# Two-coin-toss sampling technique

## Providing cover for answering embarrassing questions -- without data loss

One way of providing anonymity to respondents in a survey is to provide them "deniability": their answer may or may not reflect their actual state or feelings. Herein we present one way of doing this: the two-coin-toss sampling technique.

We start with a fair coin (that is, a coin that comes up heads half the time and tails half the time, on average). But the fact that we should get half heads "on average" means that sometimes we won't get half heads. That randomness is going to cause there to be some noise (errors) in our calculations.

Then the question of interest is posed to the respondents: the question has two possible answers (one of which is "embarrassing" or "sensitive").

Respondents "consult the coin" to see what answer they should give to a question:

• The coin is flipped twice;
• if the coin lands heads twice, then the respondent tells the opposite of the truth; otherwise
• the respondent tells the truth.

This method provides cover to respondents so that they may answer embarrassing questions, but what about the lies: do they cause us to lose information, as we lost information in the one-coin technique?

No! Surprisingly we can recover the information, because the answer (though a lie) contains the truth (just in its opposite form, shall we say). Here's how it works.

Let's suppose that we have N people we're sampling. Let's say that T of them have the condition (and hence should answer "yes"), and F of them don't (so they will answer "no"). Then

N = T + F

If the true rate of our embarrassing condition is r, so that we would expect T=r*N of them to reply "yes", if everyone answered honestly. So, for example, if r=1/2, then half of the population would be expected to have the dread condition, and so half (T=1/2*N=N/2) would say that yes, they have the disease.

Now, that means that F=N-r*N=(1-r)*N of them would respond "no". These are the true ("T") and false ("F") replies we would expect. Because of the technique we don't expect to see these value, however.

If we actually count the yesses, we'll get a some of them from the false yesses. The equation for total yesses TY is

$TY = \frac{3}{4}*r*N + \frac{1}{4}*(1-r)*N$

We can solve this for our estimate of r. Let's simplify a little bit by distributing some common factors:

$TY = \frac{N}{4}(3*r + (1-r)) = \frac{N}{4}(1+2*r)$

Then

$\frac{4*TY}{N} = 1+2*r$

so

$r = \frac{1}{2}(\frac{4*TY}{N}-1) = \frac{4*TY-N}{2*N}$

So, ultimately, we estimate the rate r as

$r = \frac{4*TY-N}{2*N}$

where TY represents the total number of yes responses, and N is the number of respondents.

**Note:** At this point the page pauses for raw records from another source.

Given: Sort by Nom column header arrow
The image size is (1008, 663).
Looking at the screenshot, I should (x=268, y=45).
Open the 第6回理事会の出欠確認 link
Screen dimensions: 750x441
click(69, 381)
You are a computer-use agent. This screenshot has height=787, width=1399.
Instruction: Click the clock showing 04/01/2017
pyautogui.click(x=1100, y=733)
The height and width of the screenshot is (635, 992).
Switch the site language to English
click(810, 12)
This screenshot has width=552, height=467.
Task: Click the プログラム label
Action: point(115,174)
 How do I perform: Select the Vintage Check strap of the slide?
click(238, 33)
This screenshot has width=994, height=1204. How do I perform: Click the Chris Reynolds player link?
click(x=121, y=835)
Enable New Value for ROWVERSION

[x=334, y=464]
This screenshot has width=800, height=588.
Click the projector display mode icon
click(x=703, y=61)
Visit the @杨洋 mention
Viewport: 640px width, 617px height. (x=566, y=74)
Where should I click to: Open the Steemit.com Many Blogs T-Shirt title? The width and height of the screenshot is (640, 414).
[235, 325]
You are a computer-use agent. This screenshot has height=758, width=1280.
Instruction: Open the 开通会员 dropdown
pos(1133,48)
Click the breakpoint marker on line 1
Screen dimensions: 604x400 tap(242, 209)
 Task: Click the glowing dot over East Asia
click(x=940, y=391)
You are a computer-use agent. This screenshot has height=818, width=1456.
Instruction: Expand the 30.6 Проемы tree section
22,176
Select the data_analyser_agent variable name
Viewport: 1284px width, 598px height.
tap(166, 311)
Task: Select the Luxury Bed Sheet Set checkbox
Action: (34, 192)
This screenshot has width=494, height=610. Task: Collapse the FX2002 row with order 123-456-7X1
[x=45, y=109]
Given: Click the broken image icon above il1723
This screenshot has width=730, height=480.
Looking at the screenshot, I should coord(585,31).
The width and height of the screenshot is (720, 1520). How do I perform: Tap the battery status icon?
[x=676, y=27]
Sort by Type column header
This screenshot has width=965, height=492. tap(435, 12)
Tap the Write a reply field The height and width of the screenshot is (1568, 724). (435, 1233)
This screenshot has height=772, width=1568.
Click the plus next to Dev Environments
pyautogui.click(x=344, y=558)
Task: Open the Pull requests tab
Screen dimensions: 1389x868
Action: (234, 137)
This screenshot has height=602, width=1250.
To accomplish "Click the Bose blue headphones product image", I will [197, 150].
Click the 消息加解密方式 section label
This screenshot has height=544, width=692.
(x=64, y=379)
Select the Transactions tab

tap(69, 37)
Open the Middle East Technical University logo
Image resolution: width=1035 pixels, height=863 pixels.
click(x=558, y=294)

Let's see how the calculation proceeds via an example or two.

## Example One

Suppose we ask 100 people whether they are space aliens or not. Since we really don't believe any of them are space aliens, we'd expect about a 0% result. Suppose we use the two toss technique, and that 26 respondents report that they're space aliens. We want to estimate the true rate of space-alien-ness in the population.

We estimate the rate r as

$r = \frac{4*26-100}{2*100}=\frac{4}{200}=\frac{2}{100}$

or 2% space aliens in the population.

Now that might seem a little high: but that's how the coins flipped; that's how the cookie crumbled. The randomness has caused us to get the wrong answer; but the good news is that we're in the ballpark.

## Example Two

It's possible for the estimated rate to be negative. What do you suppose that you should do in that case? (Zero!)

Let's reconsider the space alien question from above. Suppose that 24 respondents report that they're space aliens. We want to estimate the true rate of space-alien-ness in the population.

We estimate the rate r as

$r = \frac{4*24-100}{2*100}=\frac{-4}{200}=\frac{-2}{100}$

or -2% space aliens in the population.

We find it very hard to believe that there is -2% alienness in our environment. Since negative answers don't make any sense, we interpret them as zeros.

## Example Three

One more example: let's suppose that we're looking for the true rate of AIDS in a population, where we expect 5% of the people to have the disease. We sample 500 people using the one-coin-toss technique, and 131 people answer yes, that they have AIDS. We estimate the true rate of AIDS to be

$r = \frac{4*136-500}{2*500}=\frac{44}{1000}=\frac{4.4}{100}$

We estimate that 4.4% of the population has AIDS. Now that's a little lower than what we expected. It might be because we over-estimated the rate in the original population; or because of the randomness inherent in the design of the experimental technique. Every now and then you'll get "unlucky" in the tosses of the coin, and you'll get fewer head-head pairs than you'd expect by chance, for example: this will lead to errors in our calculations.

One way to eliminate this effect would be to assign a quarter of the people as HH people (you could put paper slips in a hat, and let each person pretend that that's their toss, for example -- then they could throw the paper away). There's always a better way!